Adapted by Nick Hornby from a novel by Colm Toibin, and directed by John Crowley, the film avoids sentimentality and melodrama, instead focusing our interest on the subtle changes within the heart and mind of its young heroine. Brooklyn is about the meaning of home, and how that meaning can change with time and experience. And it is blessed with a luminous performance from its lead actress. Saoirse Ronan has been a striking presence in movies since she was 13, nominated for an Oscar for her supporting role in Atonement, and then starring in The Lovely Bones, the thriller Hanna, and other parts. I was never sure what all the fuss was about in these juvenile roles, but now at 21 in this, her first adult part, her acting has the impact of a revelation. She conveys Eilis’ fear, love, hope, insecurity, grief, passion and growing self-realization with seemingly effortless skill and grace.

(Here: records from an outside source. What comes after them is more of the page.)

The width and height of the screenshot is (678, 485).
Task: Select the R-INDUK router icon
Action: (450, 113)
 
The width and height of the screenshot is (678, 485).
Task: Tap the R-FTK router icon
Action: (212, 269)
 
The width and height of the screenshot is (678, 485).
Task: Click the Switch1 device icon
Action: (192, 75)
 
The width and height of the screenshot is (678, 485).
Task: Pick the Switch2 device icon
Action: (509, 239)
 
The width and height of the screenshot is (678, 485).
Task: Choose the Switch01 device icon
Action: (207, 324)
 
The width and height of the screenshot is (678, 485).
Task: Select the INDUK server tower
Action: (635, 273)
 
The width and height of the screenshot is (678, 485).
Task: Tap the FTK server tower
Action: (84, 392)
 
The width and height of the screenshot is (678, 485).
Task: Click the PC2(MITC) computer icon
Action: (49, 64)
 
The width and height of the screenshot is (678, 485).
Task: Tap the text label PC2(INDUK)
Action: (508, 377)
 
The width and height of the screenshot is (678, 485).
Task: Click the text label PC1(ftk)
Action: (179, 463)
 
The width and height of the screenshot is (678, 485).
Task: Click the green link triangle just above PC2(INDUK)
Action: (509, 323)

Crowley and his production designers create a strong feeling for the 1950s, a conservative time that seems so long ago, while maintaining a connection with characters whose thoughts and feelings are very much like out own. Julie Walters is on hand as the proprietress of the boarding house, reacting with sharp disdain towards the easy manners of the other girls living there with statements such as “giddiness is the eighth deadly sin.” The recurring scenes at the dinner table are an amusing motif.
Eilis eventually draws the attention of a sweet young Italian-American played by Emory Cohen. The romance is awkward but sincere. The interesting central conflict of the film occurs when circumstances force Eilis to go back to Ireland on a visit. It turns out there is much to attract her there, and so she must make a choice between the new life and the old, and ultimately confront the changes that have happened within her since leaving Ireland. It’s a tribute to all involved that we’re not sure what choice she will make.
The sadness, the joy, and the hard-won wisdom of life come together in Brooklyn. It left a warm glow in my heart.